Having a persistent, armed RPAS, will ensure that the CAF can more quickly respond to threats, contributing to the safety of Canadian soldiers on the ground. This will shorten the “Sensor-to-Shooter” loop and selectively give the Operational Commander the choice to strike targets in accordance with the Laws of Armed Conflict (LOAC), in addition to CAF-specific Rules of Engagement (ROE).

An RPAS will allow the CAF to assist other government departments in support of special security events, such as international summits, assistance to law enforcement agency operations, and aid to the civil authorities – such as requests for assistance in the event of natural disasters and search and rescue operations.

How many people will the RCAF need to crew and exploit this capability?

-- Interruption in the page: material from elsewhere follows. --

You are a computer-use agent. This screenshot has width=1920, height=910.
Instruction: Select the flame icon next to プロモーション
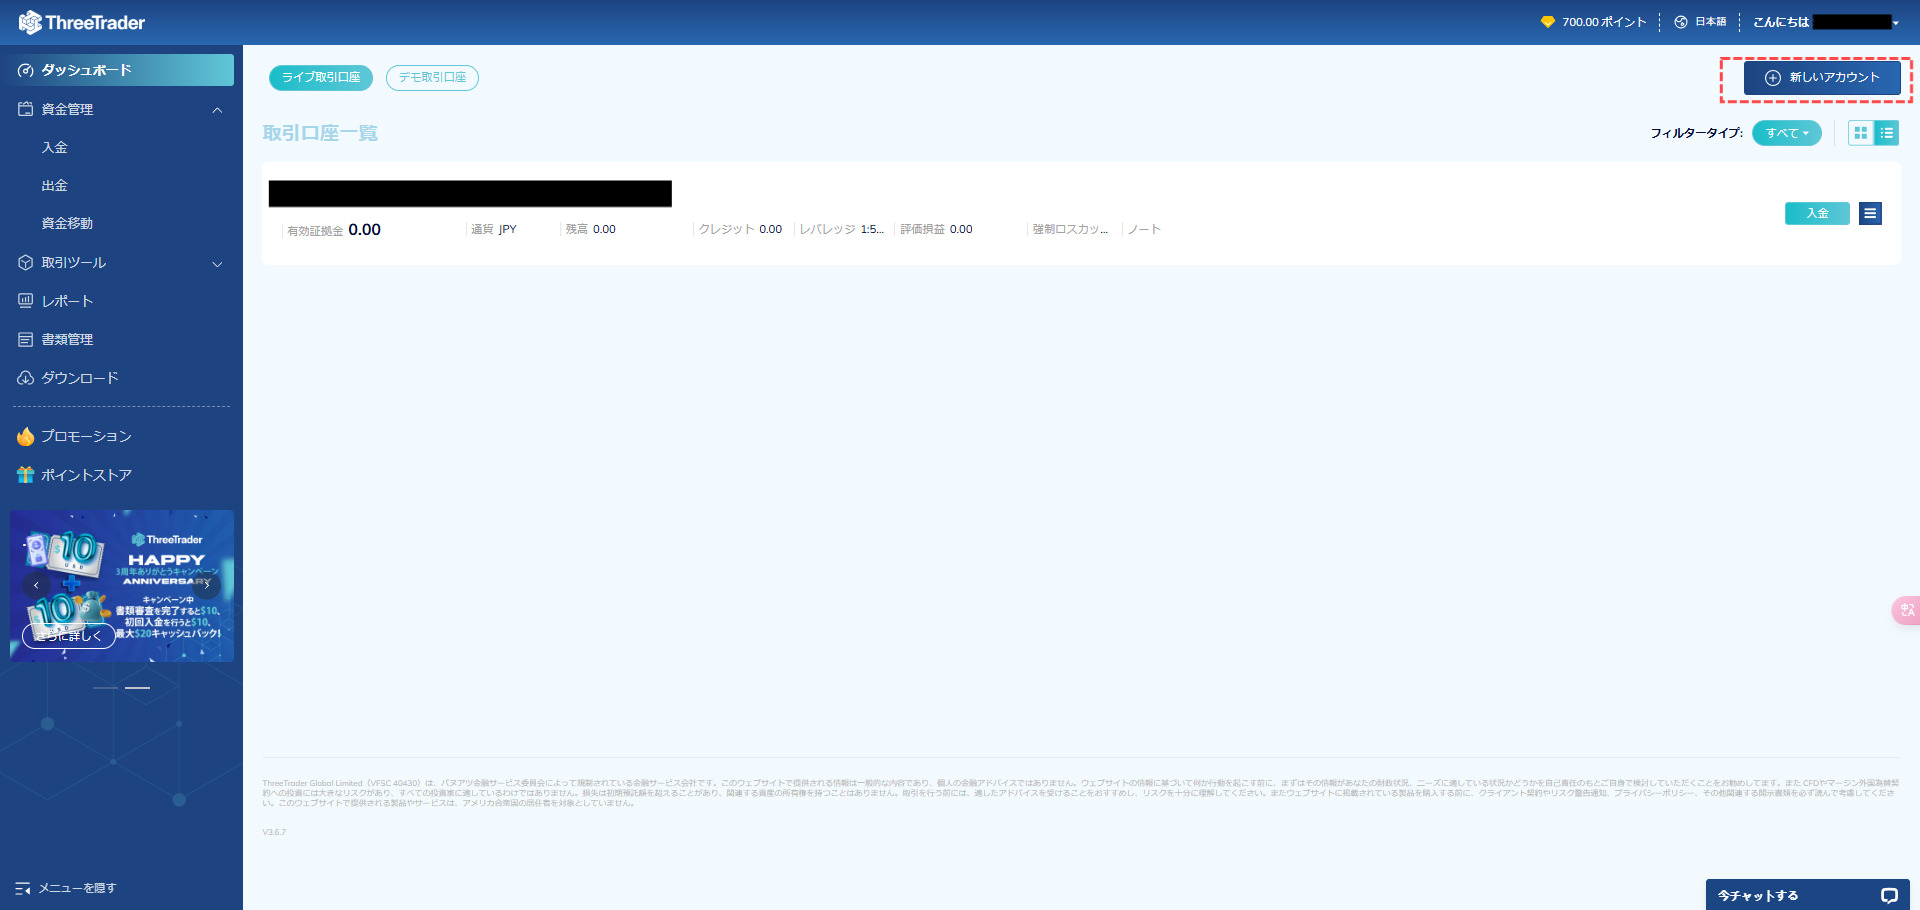[x=26, y=436]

The need to operate and support this capability extends beyond the immediate group of operators sitting at the controls and maintenance personnel readying it for flight. RPAS is a ‘System of Systems’ concept, and overlaps with existing, and some new, capabilities in the CAF. Many of these roles and responsibilities will be fulfilled by uniformed CAF personnel; however, we are exploring options that will include support from the Canadian private sector. SSE has accounted for and will provide the resources to deliver and operate this capability.

Who will operate the platforms: pilots or other trades? If not traditional pilots, how and where will you train the operators?

The RCAF training system currently develops versatile personnel that possess the broad skillset necessary to bring RPAS into operations. As a result, it is anticipated that personnel from existing trades and occupations will establish the RPAS crew and workforce.

The specific qualifications to fly this new platform and deliver air power for our joint operations is still being studied; however, we will be looking to streamline the training for our personnel. As with existing aircraft fleets, RPAS pilots will be trained specifically for this unique system and held to the same high standards.

Lastly, there has been a lot of discussion in the media about concerns related to the increasing prevalence of remotely piloted aircraft sharing airspace with existing private and commercial air traffic. How do you plan to mitigate any potential safety issues?

Access to Canadian airspace by any CAF RPAS will be conducted in deliberate, incremental steps, ensuring the safety of all airspace users – as we have with all other platforms in the past. The RCAF is continually engaging with and learning from our allies, who are integrating these systems into domestic and international airspaces.

For an RPAS to operate in a controlled airspace, and without specialized segregation from other aircraft, a certificated pilot must be at the controls at all times. Significant coordination activities are ongoing between the Department of National Defence, Transport Canada, and NAV CANADA to ensure harmonization of RPAS regulatory efforts into the existing and already rigorous certification process.